Investing for children by the numbers
- About 53 percent of Americans haven’t opened any financial accounts for their kids, according to a 2020 survey by CNBC and Acorns.
- Around 39 percent of kids have a savings account, but only 6 percent have an investment account where they hold stocks, mutual funds or ETFs, according to a 2022 T. Rowe Price survey.
- A total of 79 percent of parents said they’d give their kids a weekly allowance in 2022, according to T. Rowe Price.
- The average weekly allowance was $19.39 in 2022, according to T. Rowe Price, up from $19.30 in 2021.
- Just 5 percent of kids say they’d save $100 toward retirement, according to the T. Rowe Price survey.

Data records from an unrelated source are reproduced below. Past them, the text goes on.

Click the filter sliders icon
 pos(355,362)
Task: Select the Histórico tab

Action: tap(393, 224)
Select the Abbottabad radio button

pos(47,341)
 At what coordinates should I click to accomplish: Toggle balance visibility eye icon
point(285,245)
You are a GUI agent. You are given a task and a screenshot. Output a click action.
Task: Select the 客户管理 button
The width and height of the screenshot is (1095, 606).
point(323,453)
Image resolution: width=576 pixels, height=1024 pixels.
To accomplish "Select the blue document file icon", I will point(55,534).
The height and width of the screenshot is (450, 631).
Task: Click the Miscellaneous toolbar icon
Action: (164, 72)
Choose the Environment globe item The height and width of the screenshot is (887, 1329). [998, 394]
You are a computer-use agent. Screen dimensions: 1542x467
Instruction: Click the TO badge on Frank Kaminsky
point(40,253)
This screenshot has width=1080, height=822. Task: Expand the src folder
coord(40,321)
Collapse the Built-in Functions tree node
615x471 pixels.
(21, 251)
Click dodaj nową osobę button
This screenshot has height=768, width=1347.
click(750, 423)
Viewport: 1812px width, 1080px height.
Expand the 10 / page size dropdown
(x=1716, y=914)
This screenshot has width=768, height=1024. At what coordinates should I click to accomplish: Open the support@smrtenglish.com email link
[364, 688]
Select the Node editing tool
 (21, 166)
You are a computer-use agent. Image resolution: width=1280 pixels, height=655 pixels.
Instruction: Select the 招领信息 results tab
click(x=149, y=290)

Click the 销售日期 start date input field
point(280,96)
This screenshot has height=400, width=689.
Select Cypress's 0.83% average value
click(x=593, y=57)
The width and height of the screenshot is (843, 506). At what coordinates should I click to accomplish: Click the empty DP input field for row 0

- About 33 percent of parents said they’d be willing to take on $50,000 or more in debt to pay for their child’s college education, according to the T. Rowe Price survey.
The earlier you can get your kids investing, the more likely they are to develop better financial habits and build wealth over time.
“You might be surprised at how much kids can understand, especially if you layer different strategies starting at a young age,” Farrington says. “Don’t wait to help them start building a nest egg. They’ll appreciate it later.
FAQs about investing for children
Typically, you need to be 18 years old to open a brokerage account, though some brokers have started offering accounts to teens. Custodial accounts can be opened on your behalf prior to age 18, but an adult will have ownership over the account until you’re an adult.
Stocks can be purchased as a gift and then transferred to the recipient’s account through a broker. You can also purchase stocks on behalf of a child through a UGMA Trust account.
The best way to invest for a child will depend on your unique circumstances and what your goal is. A custodial Roth IRA can be a great way to kick start their retirement savings if they qualify for an account, or a Custodial trust account can help you get them started with investing until they reach adult age.
One of the simplest ways to teach kids about investing is to talk to them about money. Money is often thought of as a taboo subject, but talking with kids about saving and spending decisions can help them understand how money works at an early age. If you have an account for their college education, consider sharing statements with them to show the progress that is being made over time.
Editorial Disclaimer: All investors are advised to conduct their own independent research into investment strategies before making an investment decision. In addition, investors are advised that past investment product performance is no guarantee of future price appreciation.